_AIM OF THE EXERCISE_
Report back every line from the entries below in which the word "will" occurs.

_Stored records_

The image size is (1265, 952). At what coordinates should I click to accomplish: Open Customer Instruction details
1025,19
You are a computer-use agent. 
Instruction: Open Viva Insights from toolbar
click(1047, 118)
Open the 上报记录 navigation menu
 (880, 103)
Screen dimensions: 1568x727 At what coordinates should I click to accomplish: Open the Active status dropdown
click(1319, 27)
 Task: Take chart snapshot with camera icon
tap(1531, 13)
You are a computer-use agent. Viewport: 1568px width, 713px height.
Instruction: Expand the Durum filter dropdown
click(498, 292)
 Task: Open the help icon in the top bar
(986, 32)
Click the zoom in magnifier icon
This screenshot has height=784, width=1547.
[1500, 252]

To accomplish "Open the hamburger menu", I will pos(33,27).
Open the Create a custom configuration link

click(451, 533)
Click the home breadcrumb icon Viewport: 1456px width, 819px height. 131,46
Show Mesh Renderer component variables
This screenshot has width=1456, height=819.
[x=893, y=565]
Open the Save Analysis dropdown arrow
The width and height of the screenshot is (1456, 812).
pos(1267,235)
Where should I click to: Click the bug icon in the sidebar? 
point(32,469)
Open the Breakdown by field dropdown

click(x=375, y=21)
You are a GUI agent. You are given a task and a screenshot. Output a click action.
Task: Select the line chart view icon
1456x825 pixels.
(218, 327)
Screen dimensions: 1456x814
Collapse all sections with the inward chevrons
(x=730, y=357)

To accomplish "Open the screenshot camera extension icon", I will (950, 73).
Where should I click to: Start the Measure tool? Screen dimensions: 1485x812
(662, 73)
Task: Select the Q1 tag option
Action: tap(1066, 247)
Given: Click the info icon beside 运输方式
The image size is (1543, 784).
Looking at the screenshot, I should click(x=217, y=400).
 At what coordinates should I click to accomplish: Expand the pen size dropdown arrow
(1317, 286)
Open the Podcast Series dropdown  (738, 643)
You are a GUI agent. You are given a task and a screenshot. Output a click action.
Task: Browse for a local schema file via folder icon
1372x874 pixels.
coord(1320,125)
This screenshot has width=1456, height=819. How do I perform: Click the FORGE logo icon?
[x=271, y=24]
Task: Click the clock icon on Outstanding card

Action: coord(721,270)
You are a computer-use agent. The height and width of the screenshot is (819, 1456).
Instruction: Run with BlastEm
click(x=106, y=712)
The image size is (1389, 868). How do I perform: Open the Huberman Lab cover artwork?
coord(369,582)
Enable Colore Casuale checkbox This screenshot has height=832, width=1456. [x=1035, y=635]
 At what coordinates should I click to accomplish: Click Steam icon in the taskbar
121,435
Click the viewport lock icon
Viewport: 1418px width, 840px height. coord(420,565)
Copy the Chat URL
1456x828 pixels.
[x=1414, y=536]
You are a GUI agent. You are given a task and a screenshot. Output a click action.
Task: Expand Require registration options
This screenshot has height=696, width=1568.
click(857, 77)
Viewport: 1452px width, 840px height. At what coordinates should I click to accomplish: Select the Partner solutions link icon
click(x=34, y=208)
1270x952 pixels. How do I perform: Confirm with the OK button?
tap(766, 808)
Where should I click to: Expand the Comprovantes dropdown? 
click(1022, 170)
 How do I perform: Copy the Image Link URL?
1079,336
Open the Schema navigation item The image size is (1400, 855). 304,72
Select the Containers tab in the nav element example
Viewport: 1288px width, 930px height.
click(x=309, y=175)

_OUTPUT FOR THIS TASK_
To accomplish "Open the hamburger menu", I will pos(33,27).
To accomplish "Open the screenshot camera extension icon", I will (950, 73).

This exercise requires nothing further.